Shiri (1999)
Shiri (1999)

Genre: Action and Thriller Running Time: 2 hrs. 5 min.

Release Date: February 13th, 1999 MPAA Rating: R

Director: Je-gyu Kang Actors: Suk-kyu Han, Min-sik Choi, Yoon-jin Kim, Kang-ho Song, Derek Kim, Seung-Shin Lee

 


 

W

hen North Korea’s deadliest assassin, Hee, mysteriously disappears after leaving a steadily surmounting pile of bodies in her wake, South Korean intelligence agents Ryu (Han Suk-yu) and Lee (Song Kang-ho) breathe an uneasy sigh of relief. Years pass with no sign of the killer, until a black market arms dealer is dispatched by Hee’s signature sniper methods. Springing back onto her trail, Ryu and Lee follow clues and corpses to a North Korean terrorist (Choi Min-sik) and his plot to steal a newly designed liquid bomb from the South’s military science division. With time quickly running out, and a possible information leak within their own unit, the two agents must find the courage to eliminate a ghostly executioner and stop a madman’s scheme to murder thousands of innocent people.

In South Korean espionage epic “Shiri,” protagonist Agent Ryu compares his quarry, super spy Hee, to the mythological Hydra. It’s a fitting description for the villainess, but also for the film. Within “Shiri” are three very different movies struggling to take precedence. A competent, politically charged thriller surfaces often, providing intrigue with its cat-and-mouse chase plot and “can’t trust anyone” mystery sensibilities. Equally engaging, though slightly less focused, is a melancholy romance that harbors the film’s greatest twists and turns. Lastly, a hyperkinetic action movie breaks through in short but overdramatic bursts, extending forth an avenue for quick thrills and a climax bearing an odd resemblance to Michael Bay’s “The Rock.”

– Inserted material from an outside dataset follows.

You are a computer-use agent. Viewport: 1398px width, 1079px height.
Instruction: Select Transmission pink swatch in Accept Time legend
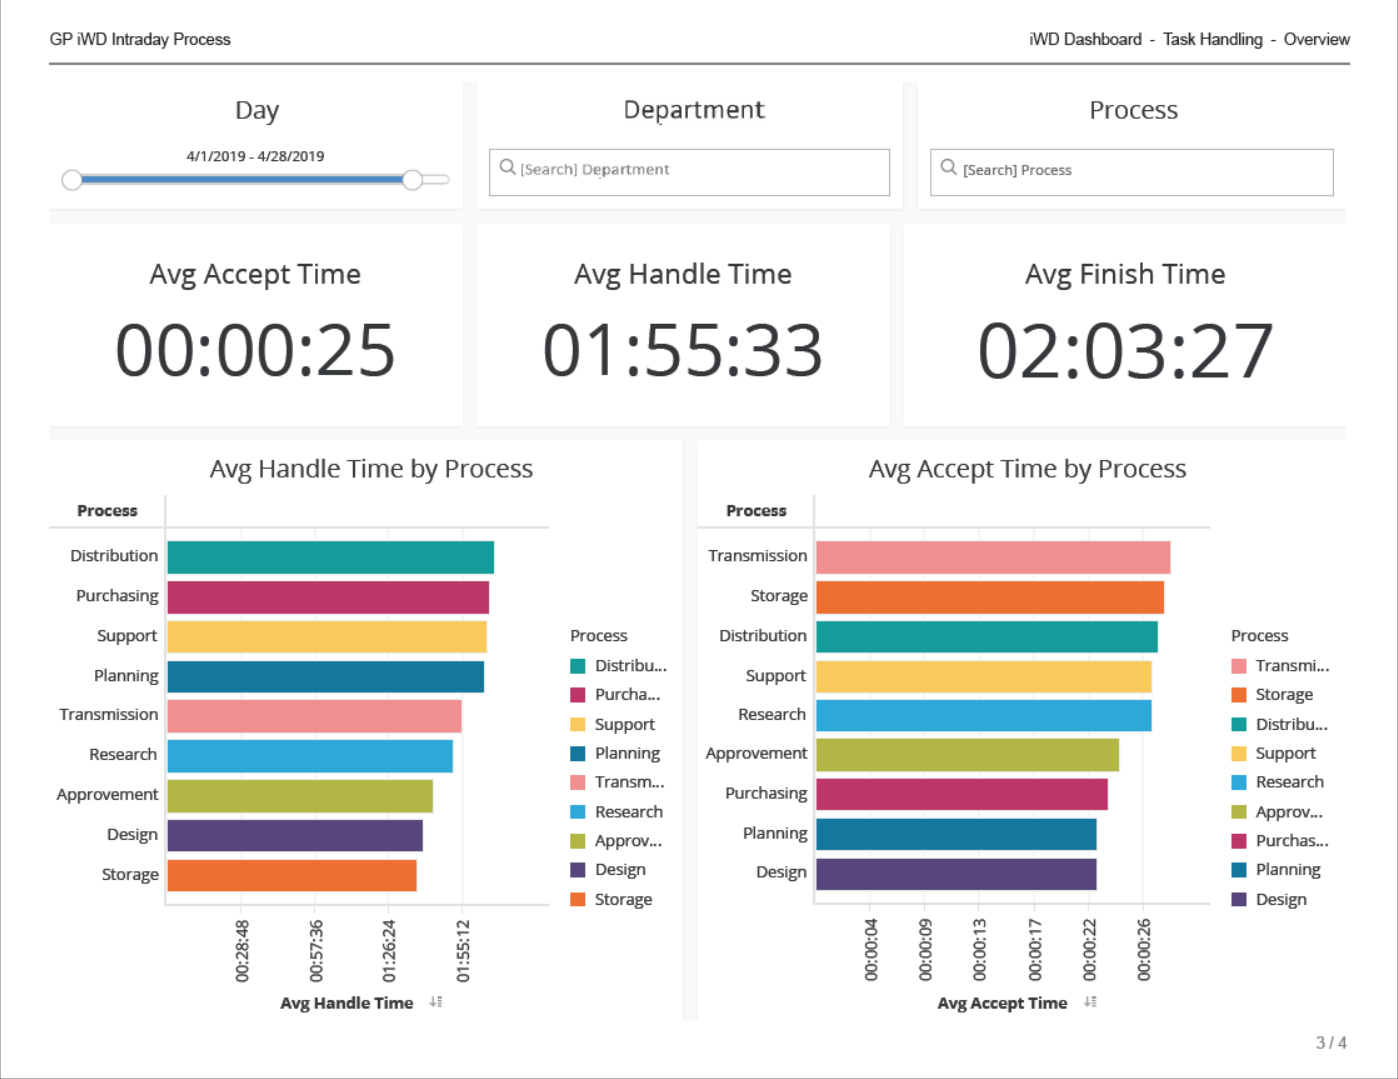1239,666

As the mystery ramps up and Ryu and Lee struggle to keep up with their nemeses, “Shiri” offers its strongest entertainment. When the duo realizes the only explanation for their enemies’ ability to stay one step ahead is due to a mole within their ranks, the resulting layers of distrust and paranoia ripple chillingly throughout each relationship, affecting both partners’ work lives and Ryu’s connection at home with his fiancee Hyun (Kim Yoon-jin). All three leads shine in these sections, relating pathos, camaraderie, romance, and even humor. The film’s visible villain, Choi Min-sik, typically a scene-stealing character actor, isn’t offered much chance to come alive here. Reduced to a standard, stone-faced, no-nonsense terrorist, his menacing demeanor is effective but unremarkable.

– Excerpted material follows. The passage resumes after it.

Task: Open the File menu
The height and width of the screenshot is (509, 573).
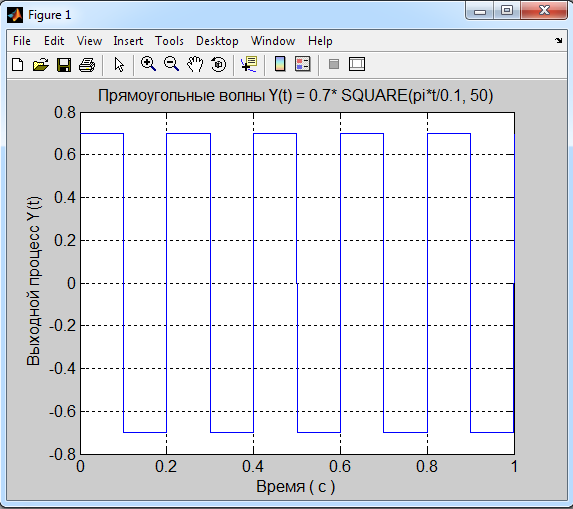Action: [22, 41]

The staccato excursions into action movie territory are “Shiri’s” greatest pitfalls, breaking up the deepening mystery plot for a few flashy explosions and gunfights. The actual shootouts are mostly rousing, pulse-pounding affairs, but the use of a shaky camera to capture movement is downright headache-inducing. It’s not just normal lilting from handheld photography, but a purposely jolting exercise, as if to simulate an earthquake that’s not really happening. It adds a confusing chaos at best and becomes utterly distracting at worst. Strange segues during protracted action sequences also interfere with the flow. A shootout in a claustrophobic kitchen suddenly opens into a chase down a crowded shopping mall, while a hostage grab in a busy street transitions to a sidewalk gunfight with the unlucky civilian nowhere in sight. Even a side plot involving ten liquid bombs going off around the city fizzles after the first detonation. Perhaps the most Western influence can be seen in the film’s climax, where unwelcome notes from director Michael Bay surface – cameras rotate around central characters in a standoff and unnecessary slow motion pops up at irritating intervals.

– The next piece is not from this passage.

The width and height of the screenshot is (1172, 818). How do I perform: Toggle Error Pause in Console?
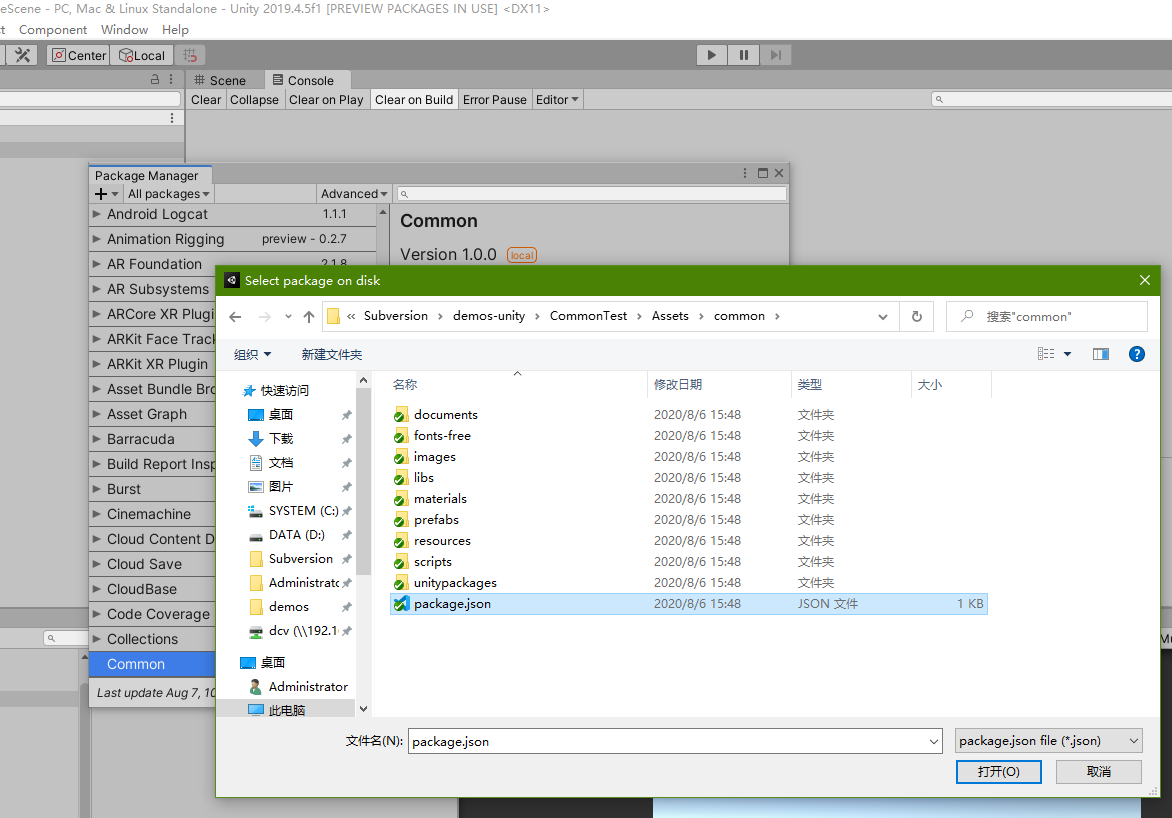tap(495, 99)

But “Shiri” holds a special place in the South Korean film industry. Rising from an economic boom in the country during the late ’90s, the picture received the largest budget ever given to a movie production at the time. Its theatrical release saw massive critical and financial success, even handsomely toppling the previous record set for most attendees – by James Cameron’s “Titanic.” Though much of the appeal during its release was the close mirroring of a Hollywood blockbuster, that superficial luster fades over the years, leaving moments of heartfelt drama and capable storytelling as “Shiri’s” most memorable qualities.